Dataset entries:
########
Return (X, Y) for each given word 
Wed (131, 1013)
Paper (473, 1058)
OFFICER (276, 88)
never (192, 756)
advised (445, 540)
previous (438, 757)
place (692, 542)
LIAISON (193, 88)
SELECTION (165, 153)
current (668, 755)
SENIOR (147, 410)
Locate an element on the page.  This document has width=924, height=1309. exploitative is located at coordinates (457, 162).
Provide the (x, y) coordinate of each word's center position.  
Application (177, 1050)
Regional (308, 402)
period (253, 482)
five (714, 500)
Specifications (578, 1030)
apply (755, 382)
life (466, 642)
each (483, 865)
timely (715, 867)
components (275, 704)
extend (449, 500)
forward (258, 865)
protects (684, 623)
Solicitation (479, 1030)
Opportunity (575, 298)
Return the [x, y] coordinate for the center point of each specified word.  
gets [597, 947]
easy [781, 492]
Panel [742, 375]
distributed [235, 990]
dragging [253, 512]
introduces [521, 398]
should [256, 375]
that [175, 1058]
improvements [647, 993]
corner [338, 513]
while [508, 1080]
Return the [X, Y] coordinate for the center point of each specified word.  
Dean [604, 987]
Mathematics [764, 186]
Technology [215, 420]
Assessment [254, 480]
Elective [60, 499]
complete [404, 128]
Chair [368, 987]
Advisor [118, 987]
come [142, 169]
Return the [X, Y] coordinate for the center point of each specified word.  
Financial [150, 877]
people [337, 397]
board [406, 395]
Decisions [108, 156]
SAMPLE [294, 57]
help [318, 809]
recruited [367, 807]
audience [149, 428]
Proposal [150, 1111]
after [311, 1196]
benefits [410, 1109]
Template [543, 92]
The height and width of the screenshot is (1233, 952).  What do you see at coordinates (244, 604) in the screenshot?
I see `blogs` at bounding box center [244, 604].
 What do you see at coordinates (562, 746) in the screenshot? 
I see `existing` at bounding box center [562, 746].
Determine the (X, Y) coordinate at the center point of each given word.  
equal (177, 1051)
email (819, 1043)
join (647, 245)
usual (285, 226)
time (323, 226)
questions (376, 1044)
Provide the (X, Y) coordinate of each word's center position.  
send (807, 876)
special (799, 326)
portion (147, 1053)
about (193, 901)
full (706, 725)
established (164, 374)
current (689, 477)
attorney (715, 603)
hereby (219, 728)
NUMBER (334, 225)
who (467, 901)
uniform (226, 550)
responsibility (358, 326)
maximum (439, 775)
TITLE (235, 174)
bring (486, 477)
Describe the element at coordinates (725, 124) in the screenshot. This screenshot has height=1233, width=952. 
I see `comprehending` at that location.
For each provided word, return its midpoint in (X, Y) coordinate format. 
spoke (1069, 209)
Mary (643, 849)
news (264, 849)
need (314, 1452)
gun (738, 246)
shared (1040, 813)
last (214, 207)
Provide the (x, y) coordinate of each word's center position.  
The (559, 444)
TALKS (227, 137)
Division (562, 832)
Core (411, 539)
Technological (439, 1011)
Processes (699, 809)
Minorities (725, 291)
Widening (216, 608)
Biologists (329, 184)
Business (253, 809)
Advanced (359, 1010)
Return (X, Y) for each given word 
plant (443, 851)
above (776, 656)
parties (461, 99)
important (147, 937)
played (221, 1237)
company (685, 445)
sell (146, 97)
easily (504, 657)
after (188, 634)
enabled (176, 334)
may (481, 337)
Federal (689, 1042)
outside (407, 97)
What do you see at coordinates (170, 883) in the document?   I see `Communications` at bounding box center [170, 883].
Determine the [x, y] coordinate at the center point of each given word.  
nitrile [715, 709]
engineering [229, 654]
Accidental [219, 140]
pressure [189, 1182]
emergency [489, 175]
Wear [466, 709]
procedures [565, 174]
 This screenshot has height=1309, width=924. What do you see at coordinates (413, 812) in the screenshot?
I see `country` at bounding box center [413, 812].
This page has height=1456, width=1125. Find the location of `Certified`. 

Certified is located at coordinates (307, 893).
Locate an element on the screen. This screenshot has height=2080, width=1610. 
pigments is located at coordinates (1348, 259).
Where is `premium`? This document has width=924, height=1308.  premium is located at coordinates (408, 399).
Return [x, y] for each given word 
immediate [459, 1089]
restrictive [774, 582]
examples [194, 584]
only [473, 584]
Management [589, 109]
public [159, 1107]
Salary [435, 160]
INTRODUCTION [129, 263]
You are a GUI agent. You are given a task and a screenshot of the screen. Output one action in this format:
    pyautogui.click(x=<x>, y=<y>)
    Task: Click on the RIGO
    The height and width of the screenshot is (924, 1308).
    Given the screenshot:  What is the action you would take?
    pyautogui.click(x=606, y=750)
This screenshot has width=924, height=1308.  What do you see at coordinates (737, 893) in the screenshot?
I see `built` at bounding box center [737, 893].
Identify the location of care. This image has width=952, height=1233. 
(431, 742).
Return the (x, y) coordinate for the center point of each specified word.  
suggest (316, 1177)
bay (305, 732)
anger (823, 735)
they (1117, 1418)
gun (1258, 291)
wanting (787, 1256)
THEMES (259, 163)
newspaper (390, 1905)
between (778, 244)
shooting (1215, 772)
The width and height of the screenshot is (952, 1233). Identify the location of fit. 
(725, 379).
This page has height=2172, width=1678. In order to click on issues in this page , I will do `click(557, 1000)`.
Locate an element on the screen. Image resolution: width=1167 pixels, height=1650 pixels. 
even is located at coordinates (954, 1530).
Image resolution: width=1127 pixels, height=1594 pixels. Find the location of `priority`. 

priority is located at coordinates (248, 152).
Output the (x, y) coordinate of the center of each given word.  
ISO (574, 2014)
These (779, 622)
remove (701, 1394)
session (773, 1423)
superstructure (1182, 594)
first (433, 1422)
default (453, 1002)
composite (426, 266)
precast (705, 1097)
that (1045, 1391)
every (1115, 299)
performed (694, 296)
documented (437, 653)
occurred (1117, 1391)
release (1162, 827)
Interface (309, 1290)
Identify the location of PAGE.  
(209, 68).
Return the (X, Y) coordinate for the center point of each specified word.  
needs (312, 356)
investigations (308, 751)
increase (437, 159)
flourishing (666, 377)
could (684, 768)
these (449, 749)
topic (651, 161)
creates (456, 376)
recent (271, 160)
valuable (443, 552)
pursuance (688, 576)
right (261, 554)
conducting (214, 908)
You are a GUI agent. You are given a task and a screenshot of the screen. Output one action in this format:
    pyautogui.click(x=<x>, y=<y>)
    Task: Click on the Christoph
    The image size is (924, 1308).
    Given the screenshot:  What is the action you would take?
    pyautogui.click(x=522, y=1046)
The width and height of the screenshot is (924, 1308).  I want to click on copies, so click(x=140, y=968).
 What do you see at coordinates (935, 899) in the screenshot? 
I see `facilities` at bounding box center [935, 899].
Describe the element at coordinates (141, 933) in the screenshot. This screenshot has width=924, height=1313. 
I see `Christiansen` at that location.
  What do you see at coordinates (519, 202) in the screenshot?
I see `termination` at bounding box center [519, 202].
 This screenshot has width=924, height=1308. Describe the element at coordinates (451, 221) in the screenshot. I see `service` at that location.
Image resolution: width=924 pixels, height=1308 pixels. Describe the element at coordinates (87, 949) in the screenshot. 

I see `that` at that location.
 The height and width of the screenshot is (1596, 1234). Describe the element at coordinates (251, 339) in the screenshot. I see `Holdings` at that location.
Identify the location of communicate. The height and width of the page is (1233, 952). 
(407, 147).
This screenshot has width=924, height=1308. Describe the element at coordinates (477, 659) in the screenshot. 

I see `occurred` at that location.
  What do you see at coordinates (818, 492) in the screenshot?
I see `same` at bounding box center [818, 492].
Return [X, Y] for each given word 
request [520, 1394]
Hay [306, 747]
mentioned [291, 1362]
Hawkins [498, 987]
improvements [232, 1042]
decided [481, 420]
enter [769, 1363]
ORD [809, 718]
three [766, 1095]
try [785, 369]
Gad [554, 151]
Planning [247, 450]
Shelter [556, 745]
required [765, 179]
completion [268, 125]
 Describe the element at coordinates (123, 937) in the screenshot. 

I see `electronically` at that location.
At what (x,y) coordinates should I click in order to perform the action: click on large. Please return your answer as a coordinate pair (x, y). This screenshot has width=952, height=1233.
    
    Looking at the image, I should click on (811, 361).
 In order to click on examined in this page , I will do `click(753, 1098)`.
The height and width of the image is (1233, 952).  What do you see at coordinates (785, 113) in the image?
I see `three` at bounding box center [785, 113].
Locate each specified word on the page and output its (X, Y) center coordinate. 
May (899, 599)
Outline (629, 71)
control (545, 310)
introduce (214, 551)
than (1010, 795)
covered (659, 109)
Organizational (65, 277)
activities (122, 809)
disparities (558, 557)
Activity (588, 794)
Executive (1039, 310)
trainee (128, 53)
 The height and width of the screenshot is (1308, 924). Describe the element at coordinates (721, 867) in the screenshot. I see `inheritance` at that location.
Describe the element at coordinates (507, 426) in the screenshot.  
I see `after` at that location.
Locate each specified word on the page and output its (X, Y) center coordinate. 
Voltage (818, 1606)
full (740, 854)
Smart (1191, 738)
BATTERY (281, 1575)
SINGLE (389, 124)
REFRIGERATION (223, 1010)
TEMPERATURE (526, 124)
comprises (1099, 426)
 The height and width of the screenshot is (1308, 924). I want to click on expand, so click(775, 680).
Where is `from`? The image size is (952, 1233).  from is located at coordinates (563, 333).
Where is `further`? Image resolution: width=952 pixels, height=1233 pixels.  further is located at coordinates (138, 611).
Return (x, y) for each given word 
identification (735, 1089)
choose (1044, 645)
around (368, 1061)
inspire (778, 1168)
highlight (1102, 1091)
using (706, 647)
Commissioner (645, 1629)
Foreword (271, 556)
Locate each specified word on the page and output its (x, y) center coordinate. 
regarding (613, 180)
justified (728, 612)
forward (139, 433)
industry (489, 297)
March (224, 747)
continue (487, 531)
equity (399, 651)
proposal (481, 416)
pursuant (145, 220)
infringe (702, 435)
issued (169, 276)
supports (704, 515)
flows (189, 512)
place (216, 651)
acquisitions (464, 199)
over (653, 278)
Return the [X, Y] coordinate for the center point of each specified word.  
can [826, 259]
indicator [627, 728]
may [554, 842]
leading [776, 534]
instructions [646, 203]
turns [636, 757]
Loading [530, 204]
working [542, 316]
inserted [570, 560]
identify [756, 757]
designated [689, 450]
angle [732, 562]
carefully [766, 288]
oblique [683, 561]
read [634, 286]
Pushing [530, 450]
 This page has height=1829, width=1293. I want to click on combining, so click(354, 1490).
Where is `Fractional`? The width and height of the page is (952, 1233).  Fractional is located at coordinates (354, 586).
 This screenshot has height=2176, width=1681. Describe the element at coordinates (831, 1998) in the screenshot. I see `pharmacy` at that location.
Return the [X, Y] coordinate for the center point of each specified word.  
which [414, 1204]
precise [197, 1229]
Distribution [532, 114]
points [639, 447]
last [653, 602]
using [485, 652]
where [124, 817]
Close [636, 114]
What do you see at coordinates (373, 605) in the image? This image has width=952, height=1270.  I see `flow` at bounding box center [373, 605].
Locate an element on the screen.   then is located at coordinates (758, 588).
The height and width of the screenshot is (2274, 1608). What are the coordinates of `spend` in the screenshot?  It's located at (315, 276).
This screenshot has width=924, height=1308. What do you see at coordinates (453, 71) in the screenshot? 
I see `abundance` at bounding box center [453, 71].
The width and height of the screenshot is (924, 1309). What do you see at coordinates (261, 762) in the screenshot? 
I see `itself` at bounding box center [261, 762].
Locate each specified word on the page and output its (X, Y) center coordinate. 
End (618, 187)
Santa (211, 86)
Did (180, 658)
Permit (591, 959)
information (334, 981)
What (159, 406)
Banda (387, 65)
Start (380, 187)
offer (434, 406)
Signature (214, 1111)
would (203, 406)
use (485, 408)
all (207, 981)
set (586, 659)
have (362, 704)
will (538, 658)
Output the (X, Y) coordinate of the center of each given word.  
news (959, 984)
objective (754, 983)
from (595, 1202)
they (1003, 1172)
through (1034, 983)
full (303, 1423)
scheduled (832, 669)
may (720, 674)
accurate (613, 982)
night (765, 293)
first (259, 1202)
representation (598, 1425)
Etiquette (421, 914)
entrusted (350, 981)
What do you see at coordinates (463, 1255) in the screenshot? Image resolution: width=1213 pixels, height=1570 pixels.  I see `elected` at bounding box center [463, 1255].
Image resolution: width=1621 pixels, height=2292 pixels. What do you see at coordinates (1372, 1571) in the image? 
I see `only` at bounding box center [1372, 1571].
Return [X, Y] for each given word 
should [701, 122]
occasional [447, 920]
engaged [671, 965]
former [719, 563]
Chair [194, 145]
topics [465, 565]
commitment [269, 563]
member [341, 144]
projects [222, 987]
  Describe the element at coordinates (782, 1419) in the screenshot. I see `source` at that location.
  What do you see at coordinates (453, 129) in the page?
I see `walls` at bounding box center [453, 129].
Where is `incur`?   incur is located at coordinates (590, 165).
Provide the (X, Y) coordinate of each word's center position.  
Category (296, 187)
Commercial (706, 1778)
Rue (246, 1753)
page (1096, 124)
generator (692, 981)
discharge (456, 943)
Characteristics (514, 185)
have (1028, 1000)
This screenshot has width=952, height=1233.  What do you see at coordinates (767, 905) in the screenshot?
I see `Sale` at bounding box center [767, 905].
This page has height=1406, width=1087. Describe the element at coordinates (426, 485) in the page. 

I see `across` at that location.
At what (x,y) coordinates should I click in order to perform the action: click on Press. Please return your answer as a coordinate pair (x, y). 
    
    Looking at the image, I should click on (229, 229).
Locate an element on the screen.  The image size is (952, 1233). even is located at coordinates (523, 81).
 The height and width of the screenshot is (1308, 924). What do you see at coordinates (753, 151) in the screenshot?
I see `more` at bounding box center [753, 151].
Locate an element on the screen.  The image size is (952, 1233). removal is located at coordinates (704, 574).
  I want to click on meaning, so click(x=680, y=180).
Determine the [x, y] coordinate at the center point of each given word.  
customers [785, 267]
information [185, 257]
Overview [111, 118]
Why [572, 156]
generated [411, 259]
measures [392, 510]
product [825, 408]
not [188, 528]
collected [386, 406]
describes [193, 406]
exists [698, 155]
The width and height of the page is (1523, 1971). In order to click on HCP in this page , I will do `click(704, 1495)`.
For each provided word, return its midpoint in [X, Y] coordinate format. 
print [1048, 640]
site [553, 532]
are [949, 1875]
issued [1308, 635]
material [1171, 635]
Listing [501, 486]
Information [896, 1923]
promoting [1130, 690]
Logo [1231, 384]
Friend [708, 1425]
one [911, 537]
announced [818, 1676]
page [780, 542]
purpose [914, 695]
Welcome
########
§ **WHAT TO WORK ON**: Rewrite the items from the line with "board [406, 395]" through the line with "center [244, 604]." as a numbered list, skipping any blank lines.

§ **ANSWER TO THIS PROBLEM**:
1. board [406, 395]
2. Decisions [108, 156]
3. SAMPLE [294, 57]
4. help [318, 809]
5. recruited [367, 807]
6. audience [149, 428]
7. Proposal [150, 1111]
8. after [311, 1196]
9. benefits [410, 1109]
10. Template [543, 92]
11. The height and width of the screenshot is (1233, 952).  What do you see at coordinates (244, 604) in the screenshot?
12. I see `blogs` at bounding box center [244, 604].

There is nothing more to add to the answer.